EXCERPTED RECORDS
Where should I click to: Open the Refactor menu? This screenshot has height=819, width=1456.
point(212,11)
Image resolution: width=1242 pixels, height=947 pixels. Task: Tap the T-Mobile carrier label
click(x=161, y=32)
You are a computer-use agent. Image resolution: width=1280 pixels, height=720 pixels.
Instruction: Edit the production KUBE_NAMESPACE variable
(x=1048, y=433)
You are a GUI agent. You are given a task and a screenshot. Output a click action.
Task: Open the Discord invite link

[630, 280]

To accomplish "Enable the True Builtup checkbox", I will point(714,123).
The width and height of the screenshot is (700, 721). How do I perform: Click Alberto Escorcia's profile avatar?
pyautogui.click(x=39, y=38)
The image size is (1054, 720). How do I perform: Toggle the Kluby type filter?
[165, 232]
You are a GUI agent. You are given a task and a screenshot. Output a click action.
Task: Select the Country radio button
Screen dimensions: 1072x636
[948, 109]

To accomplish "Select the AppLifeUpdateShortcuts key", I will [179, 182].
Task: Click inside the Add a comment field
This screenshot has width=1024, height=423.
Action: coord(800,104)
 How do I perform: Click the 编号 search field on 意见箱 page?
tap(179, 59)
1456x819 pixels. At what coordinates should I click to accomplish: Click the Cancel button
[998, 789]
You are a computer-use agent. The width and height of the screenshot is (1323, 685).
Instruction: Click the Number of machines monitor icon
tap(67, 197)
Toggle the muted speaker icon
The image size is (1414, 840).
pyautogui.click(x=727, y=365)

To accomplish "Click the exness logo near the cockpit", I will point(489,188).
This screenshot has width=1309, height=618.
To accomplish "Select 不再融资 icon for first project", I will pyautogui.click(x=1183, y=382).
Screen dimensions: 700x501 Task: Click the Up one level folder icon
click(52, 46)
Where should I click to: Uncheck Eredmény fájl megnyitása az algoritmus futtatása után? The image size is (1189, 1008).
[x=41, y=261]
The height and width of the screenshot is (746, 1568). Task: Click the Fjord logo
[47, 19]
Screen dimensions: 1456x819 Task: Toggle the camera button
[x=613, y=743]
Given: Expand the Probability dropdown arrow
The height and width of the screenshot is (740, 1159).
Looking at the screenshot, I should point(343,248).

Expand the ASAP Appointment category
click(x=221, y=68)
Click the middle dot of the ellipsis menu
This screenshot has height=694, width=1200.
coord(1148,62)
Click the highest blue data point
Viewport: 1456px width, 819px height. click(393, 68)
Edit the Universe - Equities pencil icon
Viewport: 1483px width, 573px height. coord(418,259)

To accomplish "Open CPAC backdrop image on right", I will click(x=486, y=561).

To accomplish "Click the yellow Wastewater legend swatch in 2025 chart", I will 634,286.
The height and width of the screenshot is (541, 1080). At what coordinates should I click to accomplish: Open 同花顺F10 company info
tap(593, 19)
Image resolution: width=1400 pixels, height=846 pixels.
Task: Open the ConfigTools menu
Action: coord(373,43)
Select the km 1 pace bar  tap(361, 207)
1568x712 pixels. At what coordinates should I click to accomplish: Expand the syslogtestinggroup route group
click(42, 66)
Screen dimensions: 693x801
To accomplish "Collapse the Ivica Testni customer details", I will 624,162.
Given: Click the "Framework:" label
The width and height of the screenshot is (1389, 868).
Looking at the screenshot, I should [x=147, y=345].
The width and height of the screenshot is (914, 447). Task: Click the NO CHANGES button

WORK TO DO
Repeat every line of the entries above without any changes.

THE ANSWER
Where should I click to: Open the Refactor menu? This screenshot has height=819, width=1456.
point(212,11)
Image resolution: width=1242 pixels, height=947 pixels. Task: Tap the T-Mobile carrier label
click(x=161, y=32)
You are a computer-use agent. Image resolution: width=1280 pixels, height=720 pixels.
Instruction: Edit the production KUBE_NAMESPACE variable
(x=1048, y=433)
You are a GUI agent. You are given a task and a screenshot. Output a click action.
Task: Open the Discord invite link

[630, 280]

To accomplish "Enable the True Builtup checkbox", I will point(714,123).
The width and height of the screenshot is (700, 721). How do I perform: Click Alberto Escorcia's profile avatar?
pyautogui.click(x=39, y=38)
The image size is (1054, 720). How do I perform: Toggle the Kluby type filter?
[165, 232]
You are a GUI agent. You are given a task and a screenshot. Output a click action.
Task: Select the Country radio button
Screen dimensions: 1072x636
[948, 109]

To accomplish "Select the AppLifeUpdateShortcuts key", I will [179, 182].
Task: Click inside the Add a comment field
This screenshot has width=1024, height=423.
Action: coord(800,104)
 How do I perform: Click the 编号 search field on 意见箱 page?
tap(179, 59)
1456x819 pixels. At what coordinates should I click to accomplish: Click the Cancel button
[998, 789]
You are a computer-use agent. The width and height of the screenshot is (1323, 685).
Instruction: Click the Number of machines monitor icon
tap(67, 197)
Toggle the muted speaker icon
The image size is (1414, 840).
pyautogui.click(x=727, y=365)

To accomplish "Click the exness logo near the cockpit", I will point(489,188).
This screenshot has width=1309, height=618.
To accomplish "Select 不再融资 icon for first project", I will pyautogui.click(x=1183, y=382).
Screen dimensions: 700x501 Task: Click the Up one level folder icon
click(52, 46)
Where should I click to: Uncheck Eredmény fájl megnyitása az algoritmus futtatása után? The image size is (1189, 1008).
[x=41, y=261]
The height and width of the screenshot is (746, 1568). Task: Click the Fjord logo
[47, 19]
Screen dimensions: 1456x819 Task: Toggle the camera button
[x=613, y=743]
Given: Expand the Probability dropdown arrow
The height and width of the screenshot is (740, 1159).
Looking at the screenshot, I should point(343,248).

Expand the ASAP Appointment category
click(x=221, y=68)
Click the middle dot of the ellipsis menu
This screenshot has height=694, width=1200.
coord(1148,62)
Click the highest blue data point
Viewport: 1456px width, 819px height. click(393, 68)
Edit the Universe - Equities pencil icon
Viewport: 1483px width, 573px height. coord(418,259)

To accomplish "Open CPAC backdrop image on right", I will click(x=486, y=561).

To accomplish "Click the yellow Wastewater legend swatch in 2025 chart", I will 634,286.
The height and width of the screenshot is (541, 1080). At what coordinates should I click to accomplish: Open 同花顺F10 company info
tap(593, 19)
Image resolution: width=1400 pixels, height=846 pixels.
Task: Open the ConfigTools menu
Action: coord(373,43)
Select the km 1 pace bar  tap(361, 207)
1568x712 pixels. At what coordinates should I click to accomplish: Expand the syslogtestinggroup route group
click(42, 66)
Screen dimensions: 693x801
To accomplish "Collapse the Ivica Testni customer details", I will 624,162.
Given: Click the "Framework:" label
The width and height of the screenshot is (1389, 868).
Looking at the screenshot, I should [x=147, y=345].
The width and height of the screenshot is (914, 447). Task: Click the NO CHANGES button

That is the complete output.